• Task to carry out
Reproduce the section of the listing that begins at the line containing "Given: Open the Auto-lab title link" and finishes at the line containing "The width and height of the screenshot is (521, 446).". Include both end lines and nothing beyond them.

• Data for this task
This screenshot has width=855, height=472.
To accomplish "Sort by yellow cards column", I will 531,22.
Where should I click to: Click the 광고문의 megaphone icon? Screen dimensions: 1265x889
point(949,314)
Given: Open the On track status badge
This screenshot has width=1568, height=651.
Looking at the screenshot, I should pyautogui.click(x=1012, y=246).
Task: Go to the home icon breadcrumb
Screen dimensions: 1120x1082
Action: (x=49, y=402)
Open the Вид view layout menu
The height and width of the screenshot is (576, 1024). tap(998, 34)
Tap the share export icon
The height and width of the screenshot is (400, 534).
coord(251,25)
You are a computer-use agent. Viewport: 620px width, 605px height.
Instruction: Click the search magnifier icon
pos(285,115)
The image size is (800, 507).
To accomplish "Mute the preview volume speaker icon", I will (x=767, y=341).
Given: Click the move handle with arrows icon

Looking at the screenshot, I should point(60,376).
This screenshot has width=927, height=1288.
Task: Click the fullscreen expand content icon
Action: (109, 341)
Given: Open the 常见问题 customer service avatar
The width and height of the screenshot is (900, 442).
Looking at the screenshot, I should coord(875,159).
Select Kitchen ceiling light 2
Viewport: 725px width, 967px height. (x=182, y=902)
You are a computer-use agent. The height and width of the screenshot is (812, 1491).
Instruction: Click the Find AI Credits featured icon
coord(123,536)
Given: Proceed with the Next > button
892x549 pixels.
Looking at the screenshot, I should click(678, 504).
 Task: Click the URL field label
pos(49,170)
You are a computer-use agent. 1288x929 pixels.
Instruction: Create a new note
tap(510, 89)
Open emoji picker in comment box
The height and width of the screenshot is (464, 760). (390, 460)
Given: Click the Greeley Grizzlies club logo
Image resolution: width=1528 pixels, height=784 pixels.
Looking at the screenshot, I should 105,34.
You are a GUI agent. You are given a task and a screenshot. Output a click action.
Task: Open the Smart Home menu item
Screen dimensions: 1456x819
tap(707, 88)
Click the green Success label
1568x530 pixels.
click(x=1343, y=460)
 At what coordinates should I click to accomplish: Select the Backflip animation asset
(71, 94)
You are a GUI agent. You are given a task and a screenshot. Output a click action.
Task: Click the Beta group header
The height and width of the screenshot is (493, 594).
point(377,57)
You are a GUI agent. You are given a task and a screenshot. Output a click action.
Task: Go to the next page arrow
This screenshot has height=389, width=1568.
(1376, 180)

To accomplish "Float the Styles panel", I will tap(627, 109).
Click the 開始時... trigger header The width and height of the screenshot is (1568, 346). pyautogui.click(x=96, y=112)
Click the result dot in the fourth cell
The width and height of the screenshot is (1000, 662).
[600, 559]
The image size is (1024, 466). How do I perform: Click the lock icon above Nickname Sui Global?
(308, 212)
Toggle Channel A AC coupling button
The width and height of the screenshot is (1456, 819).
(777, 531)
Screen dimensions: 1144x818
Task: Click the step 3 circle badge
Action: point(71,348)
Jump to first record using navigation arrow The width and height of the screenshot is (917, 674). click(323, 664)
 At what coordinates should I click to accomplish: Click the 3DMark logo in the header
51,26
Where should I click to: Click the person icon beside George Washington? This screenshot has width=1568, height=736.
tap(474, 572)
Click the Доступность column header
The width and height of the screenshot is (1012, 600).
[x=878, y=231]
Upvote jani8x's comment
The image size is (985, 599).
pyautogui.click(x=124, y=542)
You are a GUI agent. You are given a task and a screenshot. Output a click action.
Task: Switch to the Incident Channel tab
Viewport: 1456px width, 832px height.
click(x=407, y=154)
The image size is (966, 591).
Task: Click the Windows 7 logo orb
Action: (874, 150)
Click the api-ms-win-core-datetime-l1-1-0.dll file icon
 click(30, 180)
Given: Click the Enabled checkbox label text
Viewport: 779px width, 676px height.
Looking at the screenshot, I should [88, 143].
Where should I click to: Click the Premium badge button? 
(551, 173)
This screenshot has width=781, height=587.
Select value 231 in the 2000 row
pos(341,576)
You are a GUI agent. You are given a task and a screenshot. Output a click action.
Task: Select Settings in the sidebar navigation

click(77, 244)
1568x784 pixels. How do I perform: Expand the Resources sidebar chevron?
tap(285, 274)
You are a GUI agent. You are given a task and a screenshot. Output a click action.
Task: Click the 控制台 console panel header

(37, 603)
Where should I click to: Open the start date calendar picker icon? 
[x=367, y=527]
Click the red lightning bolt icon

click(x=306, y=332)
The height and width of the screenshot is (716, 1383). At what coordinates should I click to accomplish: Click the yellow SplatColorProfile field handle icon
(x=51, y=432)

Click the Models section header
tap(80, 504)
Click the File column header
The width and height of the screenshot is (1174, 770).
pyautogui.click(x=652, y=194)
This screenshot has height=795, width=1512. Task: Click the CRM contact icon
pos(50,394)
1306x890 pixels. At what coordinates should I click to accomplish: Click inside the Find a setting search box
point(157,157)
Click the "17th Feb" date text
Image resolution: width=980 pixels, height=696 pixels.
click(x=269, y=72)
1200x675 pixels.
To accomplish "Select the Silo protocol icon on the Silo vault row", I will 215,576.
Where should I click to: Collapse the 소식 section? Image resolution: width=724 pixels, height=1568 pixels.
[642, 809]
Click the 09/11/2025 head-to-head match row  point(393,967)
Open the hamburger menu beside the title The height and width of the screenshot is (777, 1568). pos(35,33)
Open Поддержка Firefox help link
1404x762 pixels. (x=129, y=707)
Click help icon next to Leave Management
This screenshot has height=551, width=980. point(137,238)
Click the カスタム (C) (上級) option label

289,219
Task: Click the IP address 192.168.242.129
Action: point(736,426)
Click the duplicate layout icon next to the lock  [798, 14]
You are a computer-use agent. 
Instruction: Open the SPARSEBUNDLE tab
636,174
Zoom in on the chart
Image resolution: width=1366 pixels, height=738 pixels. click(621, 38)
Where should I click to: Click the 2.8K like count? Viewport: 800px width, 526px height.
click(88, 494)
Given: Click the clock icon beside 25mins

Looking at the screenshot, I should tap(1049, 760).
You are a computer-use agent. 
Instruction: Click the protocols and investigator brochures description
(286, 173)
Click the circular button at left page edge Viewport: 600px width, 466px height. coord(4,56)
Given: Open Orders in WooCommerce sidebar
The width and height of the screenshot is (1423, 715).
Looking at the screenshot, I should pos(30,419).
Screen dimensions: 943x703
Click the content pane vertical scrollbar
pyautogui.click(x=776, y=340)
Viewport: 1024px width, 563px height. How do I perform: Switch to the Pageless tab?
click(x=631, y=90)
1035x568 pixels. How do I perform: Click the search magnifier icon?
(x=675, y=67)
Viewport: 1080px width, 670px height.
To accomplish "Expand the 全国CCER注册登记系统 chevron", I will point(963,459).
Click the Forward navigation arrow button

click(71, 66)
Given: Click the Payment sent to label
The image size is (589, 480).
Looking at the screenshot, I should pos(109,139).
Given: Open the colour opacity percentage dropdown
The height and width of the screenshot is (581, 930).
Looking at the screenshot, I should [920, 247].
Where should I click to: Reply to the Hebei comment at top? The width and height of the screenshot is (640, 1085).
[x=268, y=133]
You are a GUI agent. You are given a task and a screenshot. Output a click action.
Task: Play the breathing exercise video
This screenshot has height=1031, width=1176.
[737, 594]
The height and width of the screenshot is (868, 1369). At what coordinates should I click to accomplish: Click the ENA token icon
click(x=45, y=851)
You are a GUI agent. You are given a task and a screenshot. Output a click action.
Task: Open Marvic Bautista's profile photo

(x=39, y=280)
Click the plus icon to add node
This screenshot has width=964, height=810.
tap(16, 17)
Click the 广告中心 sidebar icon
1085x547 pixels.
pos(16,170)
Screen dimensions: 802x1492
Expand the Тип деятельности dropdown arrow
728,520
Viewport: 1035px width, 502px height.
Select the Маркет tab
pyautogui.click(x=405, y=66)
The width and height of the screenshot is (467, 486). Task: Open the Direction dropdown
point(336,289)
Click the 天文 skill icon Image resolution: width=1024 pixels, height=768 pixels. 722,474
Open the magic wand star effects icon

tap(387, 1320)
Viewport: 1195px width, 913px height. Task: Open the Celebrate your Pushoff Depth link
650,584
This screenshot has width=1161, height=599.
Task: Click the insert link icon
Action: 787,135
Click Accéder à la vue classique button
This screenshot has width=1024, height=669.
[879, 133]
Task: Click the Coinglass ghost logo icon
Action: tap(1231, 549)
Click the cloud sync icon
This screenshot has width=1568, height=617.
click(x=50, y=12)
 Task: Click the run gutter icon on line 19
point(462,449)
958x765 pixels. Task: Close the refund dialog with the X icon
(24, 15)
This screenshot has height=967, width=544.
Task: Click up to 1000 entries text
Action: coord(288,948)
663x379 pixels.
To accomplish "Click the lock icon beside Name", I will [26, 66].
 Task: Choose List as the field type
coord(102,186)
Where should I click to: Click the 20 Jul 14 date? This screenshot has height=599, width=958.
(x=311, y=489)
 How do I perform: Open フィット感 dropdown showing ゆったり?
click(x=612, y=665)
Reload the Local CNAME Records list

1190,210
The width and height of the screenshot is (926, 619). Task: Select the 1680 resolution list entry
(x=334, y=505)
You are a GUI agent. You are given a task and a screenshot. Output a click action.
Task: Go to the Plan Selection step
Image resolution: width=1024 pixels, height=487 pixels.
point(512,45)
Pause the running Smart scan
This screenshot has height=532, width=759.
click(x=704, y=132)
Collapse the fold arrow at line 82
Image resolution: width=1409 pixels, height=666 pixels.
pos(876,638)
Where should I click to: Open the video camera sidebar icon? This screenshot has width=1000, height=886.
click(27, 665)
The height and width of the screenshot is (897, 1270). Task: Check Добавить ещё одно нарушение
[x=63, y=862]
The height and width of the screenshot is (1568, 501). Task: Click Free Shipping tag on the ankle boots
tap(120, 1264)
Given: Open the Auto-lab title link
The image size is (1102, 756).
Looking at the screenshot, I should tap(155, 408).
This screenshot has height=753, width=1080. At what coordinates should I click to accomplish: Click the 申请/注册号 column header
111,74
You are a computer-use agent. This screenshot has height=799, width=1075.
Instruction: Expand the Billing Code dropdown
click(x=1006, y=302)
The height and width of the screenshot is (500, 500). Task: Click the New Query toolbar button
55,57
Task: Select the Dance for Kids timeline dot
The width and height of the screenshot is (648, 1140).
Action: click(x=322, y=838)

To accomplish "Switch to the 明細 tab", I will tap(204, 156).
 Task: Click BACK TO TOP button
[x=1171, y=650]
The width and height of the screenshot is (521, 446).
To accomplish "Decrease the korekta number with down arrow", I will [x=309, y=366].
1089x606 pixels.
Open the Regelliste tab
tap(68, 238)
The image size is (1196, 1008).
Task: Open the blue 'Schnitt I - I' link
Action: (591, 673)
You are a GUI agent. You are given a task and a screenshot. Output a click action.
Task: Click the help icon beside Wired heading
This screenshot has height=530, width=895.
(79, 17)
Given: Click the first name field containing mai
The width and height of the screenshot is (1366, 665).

• Reply to the task
Given: Open the Auto-lab title link
The image size is (1102, 756).
Looking at the screenshot, I should tap(155, 408).
This screenshot has height=753, width=1080. At what coordinates should I click to accomplish: Click the 申请/注册号 column header
111,74
You are a computer-use agent. This screenshot has height=799, width=1075.
Instruction: Expand the Billing Code dropdown
click(x=1006, y=302)
The height and width of the screenshot is (500, 500). Task: Click the New Query toolbar button
55,57
Task: Select the Dance for Kids timeline dot
The width and height of the screenshot is (648, 1140).
Action: click(x=322, y=838)

To accomplish "Switch to the 明細 tab", I will tap(204, 156).
 Task: Click BACK TO TOP button
[x=1171, y=650]
The width and height of the screenshot is (521, 446).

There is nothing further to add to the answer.